Return each line of the data below that contains the word "should".

» **Given entries**
====

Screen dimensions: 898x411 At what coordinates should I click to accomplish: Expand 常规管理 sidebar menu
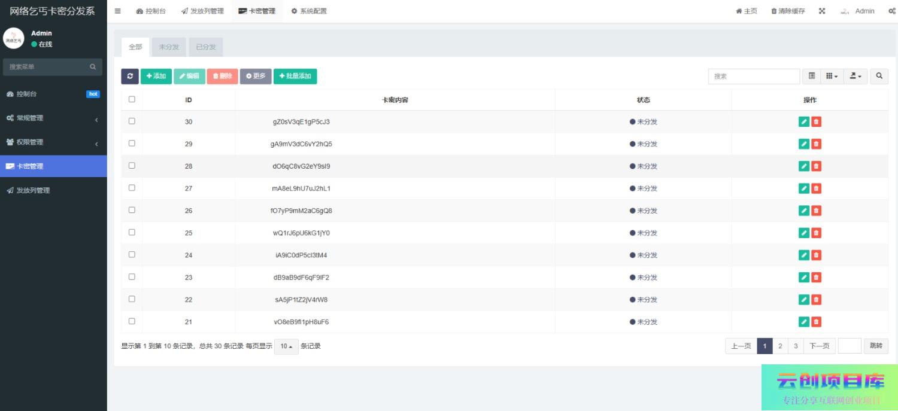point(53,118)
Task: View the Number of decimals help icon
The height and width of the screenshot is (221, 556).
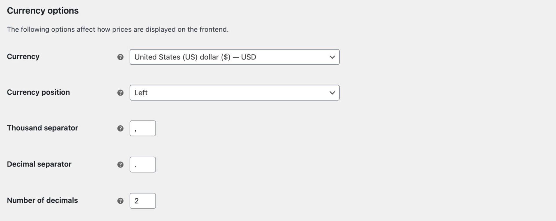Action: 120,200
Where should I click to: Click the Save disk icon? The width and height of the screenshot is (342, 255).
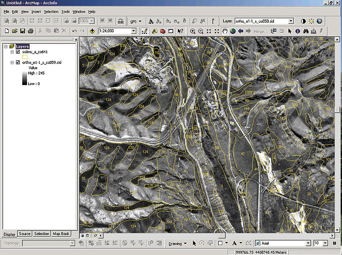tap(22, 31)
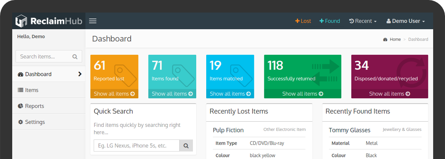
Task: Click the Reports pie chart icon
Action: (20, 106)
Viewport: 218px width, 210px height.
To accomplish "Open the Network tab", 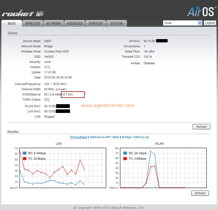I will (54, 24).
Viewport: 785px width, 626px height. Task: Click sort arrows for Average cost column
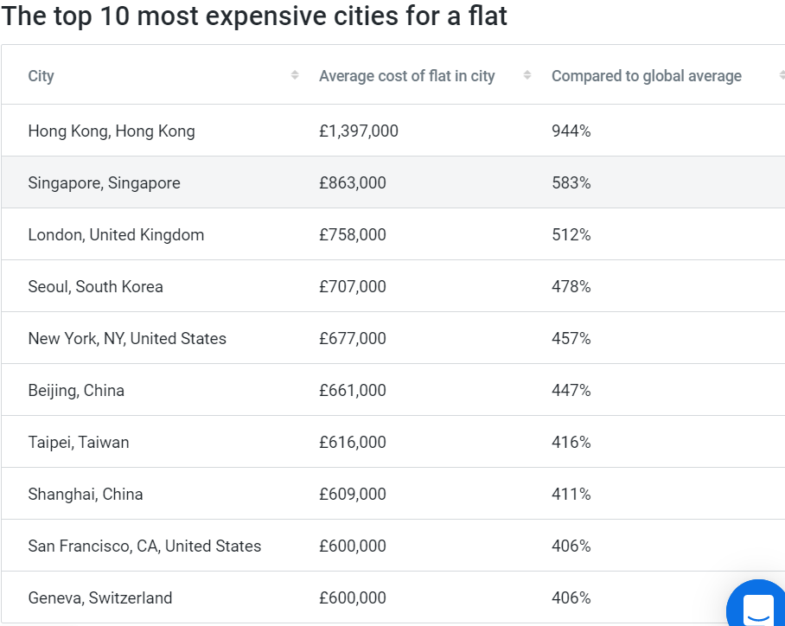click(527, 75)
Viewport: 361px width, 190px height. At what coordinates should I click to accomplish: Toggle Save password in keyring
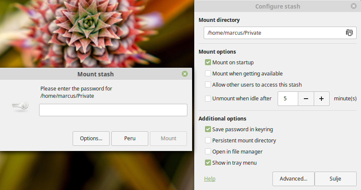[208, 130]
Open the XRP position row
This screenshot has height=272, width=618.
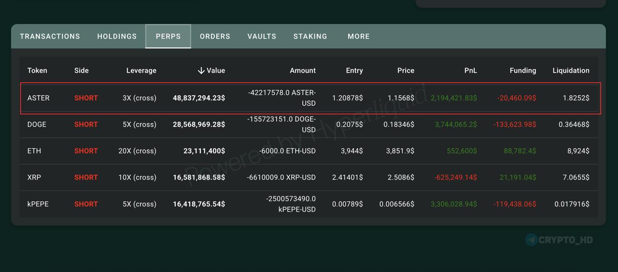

====

» **Solution to this exercise**
Screen dimensions: 898x411 At what coordinates should I click to accomplish: Expand 常规管理 sidebar menu
Where should I click to: Click the Save disk icon? The width and height of the screenshot is (342, 255).
Viewport: 361px width, 190px height. At what coordinates should I click to accomplish: Toggle Save password in keyring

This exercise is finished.